If I could leap in, I think the last question is a difficult subject for everybody, including those in the industry. It's challenging in some of these discussions to figure out what somebody said and what somebody heard. I don't want to impugn anybody, and I know you're not either, so we'll answer those on paper.
But I think the last question is really at the heart of this issue. It's the issue of who pays for the fishery. We're engaging in a fundamental policy debate that happens to have been triggered by the Larocque decision, but maybe that policy debate should have been triggered or would have been triggered.
You know, part of the problem is that it's not all apples and apples either. Someone who holds an ITQ quota for sablefish on the west coast is in a different position entirely from somebody fishing in a now less than 39-foot boat in the inshore fishery off Newfoundland, so how do you square that? Our policy framework tries to come to grips with that, but do the 30 million Canadians owe the 48 lucky Canadians who have the sablefish quotas? Is it appropriate that everything gets paid there, the same as it might be for the inshore fishermen in Newfoundland?

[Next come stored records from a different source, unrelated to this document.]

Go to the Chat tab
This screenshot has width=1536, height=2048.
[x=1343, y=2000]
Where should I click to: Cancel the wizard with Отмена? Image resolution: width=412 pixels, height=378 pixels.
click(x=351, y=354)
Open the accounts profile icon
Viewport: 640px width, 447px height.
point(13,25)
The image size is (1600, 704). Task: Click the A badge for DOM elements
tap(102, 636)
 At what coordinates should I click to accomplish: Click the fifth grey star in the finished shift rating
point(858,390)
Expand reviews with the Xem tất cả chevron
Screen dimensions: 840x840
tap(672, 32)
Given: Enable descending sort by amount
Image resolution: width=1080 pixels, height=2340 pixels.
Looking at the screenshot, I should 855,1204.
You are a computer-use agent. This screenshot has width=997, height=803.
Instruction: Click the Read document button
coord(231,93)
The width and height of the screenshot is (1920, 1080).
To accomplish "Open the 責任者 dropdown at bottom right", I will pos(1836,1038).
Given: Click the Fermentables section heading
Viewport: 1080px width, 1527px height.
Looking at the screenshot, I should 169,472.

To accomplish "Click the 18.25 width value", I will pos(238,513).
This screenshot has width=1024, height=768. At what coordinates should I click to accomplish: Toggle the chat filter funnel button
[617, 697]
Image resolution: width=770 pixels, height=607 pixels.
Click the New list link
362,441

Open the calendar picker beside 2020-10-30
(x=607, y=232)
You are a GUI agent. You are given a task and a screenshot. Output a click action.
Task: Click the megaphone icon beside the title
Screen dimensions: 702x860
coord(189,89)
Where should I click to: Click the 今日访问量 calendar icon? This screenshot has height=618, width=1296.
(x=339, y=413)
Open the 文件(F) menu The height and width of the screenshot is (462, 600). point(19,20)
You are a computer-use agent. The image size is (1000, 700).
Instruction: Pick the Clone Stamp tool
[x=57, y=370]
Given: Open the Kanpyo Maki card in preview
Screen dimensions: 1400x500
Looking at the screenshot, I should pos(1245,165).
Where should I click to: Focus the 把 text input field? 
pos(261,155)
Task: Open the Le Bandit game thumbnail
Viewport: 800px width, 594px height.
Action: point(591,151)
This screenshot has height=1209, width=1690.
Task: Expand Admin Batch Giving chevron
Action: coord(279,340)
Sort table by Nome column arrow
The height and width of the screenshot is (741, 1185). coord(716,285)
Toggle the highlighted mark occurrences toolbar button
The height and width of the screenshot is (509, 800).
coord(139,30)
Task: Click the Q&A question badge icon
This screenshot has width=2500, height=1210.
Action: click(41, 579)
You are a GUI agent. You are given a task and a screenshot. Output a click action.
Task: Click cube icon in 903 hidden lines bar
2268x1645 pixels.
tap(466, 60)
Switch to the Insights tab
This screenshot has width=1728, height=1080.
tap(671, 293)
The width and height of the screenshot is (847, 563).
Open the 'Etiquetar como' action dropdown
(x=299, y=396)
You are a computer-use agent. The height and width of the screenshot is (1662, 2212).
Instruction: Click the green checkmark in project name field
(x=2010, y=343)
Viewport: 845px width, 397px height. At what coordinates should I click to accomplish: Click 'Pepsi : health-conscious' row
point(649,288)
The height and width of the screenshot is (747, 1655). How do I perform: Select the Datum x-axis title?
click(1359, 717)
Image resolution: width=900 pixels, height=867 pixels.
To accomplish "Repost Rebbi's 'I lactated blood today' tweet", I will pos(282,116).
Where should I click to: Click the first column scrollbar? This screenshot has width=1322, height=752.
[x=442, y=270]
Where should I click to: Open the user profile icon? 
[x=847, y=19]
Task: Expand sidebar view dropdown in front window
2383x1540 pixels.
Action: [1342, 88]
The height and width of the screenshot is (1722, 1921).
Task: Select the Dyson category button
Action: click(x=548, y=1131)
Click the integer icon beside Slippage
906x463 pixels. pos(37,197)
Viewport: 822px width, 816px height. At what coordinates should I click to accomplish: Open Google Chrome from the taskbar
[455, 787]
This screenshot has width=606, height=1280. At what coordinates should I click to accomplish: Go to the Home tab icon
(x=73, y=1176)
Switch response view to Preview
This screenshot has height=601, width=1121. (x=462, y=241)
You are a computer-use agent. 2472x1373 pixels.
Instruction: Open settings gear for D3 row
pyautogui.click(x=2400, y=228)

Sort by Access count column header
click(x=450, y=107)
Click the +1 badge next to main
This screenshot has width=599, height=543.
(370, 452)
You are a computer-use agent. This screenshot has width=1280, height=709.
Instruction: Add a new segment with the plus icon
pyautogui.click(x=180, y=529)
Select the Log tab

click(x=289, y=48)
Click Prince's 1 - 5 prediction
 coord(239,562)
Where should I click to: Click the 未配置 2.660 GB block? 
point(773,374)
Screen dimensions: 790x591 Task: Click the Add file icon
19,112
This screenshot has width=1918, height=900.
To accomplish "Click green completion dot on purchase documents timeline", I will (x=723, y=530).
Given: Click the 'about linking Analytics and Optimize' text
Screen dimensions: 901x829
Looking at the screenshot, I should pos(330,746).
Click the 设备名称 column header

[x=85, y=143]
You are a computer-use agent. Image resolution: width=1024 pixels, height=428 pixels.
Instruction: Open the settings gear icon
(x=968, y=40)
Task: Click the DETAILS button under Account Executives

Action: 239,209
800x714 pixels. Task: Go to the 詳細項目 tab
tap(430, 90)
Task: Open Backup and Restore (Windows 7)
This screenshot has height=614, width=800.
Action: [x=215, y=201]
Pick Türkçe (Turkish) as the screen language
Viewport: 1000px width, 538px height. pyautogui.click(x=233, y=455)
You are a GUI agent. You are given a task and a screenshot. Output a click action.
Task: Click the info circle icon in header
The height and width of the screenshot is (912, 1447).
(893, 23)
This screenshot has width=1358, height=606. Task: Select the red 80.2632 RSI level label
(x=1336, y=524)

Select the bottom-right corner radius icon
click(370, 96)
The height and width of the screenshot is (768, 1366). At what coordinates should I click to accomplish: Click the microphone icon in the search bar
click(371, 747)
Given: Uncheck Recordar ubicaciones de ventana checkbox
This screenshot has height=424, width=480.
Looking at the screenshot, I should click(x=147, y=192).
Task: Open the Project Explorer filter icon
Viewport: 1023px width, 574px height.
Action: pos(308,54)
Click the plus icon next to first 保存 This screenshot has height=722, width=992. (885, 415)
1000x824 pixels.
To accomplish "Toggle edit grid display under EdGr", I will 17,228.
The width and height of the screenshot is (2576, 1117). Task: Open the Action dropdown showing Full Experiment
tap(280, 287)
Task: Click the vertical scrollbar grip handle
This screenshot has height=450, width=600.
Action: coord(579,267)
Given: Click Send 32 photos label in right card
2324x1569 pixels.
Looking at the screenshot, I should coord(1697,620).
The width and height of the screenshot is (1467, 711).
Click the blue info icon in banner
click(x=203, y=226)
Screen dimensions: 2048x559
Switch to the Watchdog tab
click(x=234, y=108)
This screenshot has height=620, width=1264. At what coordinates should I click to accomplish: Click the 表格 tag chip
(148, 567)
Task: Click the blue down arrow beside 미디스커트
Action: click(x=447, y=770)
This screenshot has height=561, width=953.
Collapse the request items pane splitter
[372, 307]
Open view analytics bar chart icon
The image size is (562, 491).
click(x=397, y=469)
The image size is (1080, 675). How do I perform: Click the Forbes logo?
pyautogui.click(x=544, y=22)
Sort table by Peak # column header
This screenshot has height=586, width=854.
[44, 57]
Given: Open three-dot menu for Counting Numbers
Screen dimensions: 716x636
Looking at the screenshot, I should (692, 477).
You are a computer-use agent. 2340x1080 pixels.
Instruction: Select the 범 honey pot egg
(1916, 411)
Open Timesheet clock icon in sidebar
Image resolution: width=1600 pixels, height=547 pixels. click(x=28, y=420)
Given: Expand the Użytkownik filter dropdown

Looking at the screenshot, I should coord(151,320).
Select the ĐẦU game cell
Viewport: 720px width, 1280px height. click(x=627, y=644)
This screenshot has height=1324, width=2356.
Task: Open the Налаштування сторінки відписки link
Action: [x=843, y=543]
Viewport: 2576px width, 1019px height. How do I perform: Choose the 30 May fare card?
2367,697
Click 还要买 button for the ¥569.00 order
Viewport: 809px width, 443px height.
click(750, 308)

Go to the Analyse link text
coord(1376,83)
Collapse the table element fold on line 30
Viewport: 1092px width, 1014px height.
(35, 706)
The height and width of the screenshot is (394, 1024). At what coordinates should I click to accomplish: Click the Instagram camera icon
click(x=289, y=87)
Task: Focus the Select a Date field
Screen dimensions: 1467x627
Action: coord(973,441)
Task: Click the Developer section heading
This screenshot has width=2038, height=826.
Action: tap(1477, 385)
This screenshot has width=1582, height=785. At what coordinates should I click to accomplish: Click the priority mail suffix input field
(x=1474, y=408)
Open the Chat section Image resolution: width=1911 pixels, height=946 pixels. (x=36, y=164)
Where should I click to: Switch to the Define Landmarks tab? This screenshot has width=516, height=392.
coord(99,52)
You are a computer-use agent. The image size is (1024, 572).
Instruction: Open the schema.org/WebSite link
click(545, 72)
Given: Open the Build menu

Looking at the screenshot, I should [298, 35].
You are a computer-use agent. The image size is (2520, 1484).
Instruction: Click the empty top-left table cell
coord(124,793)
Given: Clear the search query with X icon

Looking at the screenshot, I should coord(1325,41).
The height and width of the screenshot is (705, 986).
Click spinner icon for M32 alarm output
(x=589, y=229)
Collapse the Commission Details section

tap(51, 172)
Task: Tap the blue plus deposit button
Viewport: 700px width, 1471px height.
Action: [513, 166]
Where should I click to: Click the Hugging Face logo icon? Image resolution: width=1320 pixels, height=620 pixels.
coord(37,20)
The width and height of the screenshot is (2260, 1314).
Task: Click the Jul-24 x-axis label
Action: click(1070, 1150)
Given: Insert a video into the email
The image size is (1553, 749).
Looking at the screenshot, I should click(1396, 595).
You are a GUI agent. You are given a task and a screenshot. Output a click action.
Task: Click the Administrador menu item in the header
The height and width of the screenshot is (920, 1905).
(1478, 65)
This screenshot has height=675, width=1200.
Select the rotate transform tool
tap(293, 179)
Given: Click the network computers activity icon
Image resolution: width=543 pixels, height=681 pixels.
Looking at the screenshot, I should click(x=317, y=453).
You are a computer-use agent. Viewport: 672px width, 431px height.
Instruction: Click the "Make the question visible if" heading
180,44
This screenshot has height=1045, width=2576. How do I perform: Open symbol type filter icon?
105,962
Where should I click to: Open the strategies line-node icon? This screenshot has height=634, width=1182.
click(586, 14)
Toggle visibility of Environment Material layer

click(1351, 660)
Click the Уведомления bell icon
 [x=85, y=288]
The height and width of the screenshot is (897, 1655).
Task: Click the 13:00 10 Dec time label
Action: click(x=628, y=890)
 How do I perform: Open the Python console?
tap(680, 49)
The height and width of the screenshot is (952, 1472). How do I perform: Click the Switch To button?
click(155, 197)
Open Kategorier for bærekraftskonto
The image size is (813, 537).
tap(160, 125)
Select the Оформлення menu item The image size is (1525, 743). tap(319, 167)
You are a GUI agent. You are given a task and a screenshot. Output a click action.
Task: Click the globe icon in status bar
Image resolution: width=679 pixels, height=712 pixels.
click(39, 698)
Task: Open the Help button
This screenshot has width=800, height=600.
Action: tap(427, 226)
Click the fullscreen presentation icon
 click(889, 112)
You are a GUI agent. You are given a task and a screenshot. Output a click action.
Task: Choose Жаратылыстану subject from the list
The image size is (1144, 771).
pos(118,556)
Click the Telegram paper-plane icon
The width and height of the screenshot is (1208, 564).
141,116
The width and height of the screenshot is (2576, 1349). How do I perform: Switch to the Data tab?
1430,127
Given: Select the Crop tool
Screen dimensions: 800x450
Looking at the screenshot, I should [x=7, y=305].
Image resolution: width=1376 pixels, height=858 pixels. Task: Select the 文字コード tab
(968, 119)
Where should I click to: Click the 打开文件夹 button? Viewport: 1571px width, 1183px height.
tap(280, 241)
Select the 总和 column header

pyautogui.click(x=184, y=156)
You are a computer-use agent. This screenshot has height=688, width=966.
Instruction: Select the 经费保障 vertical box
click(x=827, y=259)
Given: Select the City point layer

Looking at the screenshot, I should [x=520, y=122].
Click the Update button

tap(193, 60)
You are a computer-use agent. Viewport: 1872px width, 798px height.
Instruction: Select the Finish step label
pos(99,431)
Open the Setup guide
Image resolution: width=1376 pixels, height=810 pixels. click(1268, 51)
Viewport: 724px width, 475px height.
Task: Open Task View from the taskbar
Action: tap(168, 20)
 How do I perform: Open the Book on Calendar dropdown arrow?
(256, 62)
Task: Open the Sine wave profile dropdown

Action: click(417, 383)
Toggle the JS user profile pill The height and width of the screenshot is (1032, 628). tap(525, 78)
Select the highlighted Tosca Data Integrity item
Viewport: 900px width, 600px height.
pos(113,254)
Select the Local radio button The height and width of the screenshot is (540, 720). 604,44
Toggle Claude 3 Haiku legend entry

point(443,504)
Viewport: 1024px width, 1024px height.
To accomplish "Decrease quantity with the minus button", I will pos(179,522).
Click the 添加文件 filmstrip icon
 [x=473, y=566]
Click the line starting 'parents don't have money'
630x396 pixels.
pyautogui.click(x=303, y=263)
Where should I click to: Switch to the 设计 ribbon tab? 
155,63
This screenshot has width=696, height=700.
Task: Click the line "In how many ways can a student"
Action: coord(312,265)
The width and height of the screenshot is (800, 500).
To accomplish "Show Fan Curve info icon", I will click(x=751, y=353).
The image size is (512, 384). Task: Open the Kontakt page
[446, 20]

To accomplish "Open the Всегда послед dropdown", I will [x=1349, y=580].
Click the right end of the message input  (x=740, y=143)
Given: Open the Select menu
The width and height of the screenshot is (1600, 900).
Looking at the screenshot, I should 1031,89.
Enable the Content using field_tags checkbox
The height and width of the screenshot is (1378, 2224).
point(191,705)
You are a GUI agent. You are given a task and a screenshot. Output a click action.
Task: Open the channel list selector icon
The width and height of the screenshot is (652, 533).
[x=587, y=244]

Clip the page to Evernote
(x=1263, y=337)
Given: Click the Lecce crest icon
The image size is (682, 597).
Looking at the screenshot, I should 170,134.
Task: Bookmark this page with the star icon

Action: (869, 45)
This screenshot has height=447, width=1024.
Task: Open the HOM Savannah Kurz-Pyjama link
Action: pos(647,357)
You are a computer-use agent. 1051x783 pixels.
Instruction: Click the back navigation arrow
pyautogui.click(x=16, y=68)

I think that's the debate we need to have, and I think this committee needs to play a big role in it, whether it's around the contents of Bill C-45 or whether it's us out there talking to understandably unhappy fisherfolk from coast to coast to coast around this.
But it's a hell of a question, and we need to figure out if we're going to move forward with quota fisheries, which seem to be those where conservation happens. What does that mean, and what does it mean to have a quota, and what about the second generation of those quotas? Should I be sitting in my condo in Hawaii with my sablefish ITQ, leasing it out to someone else, and 30 million Canadians are not only giving me a deal on...?
We are launching a licence fee review as well, because as Mr. Stoffer said, that may be part of the answer here. It seems to be the answer in Iceland. I don't know, but we do need to have a look at this and we need to have the debate, and that question is at the heart of the debate, actually.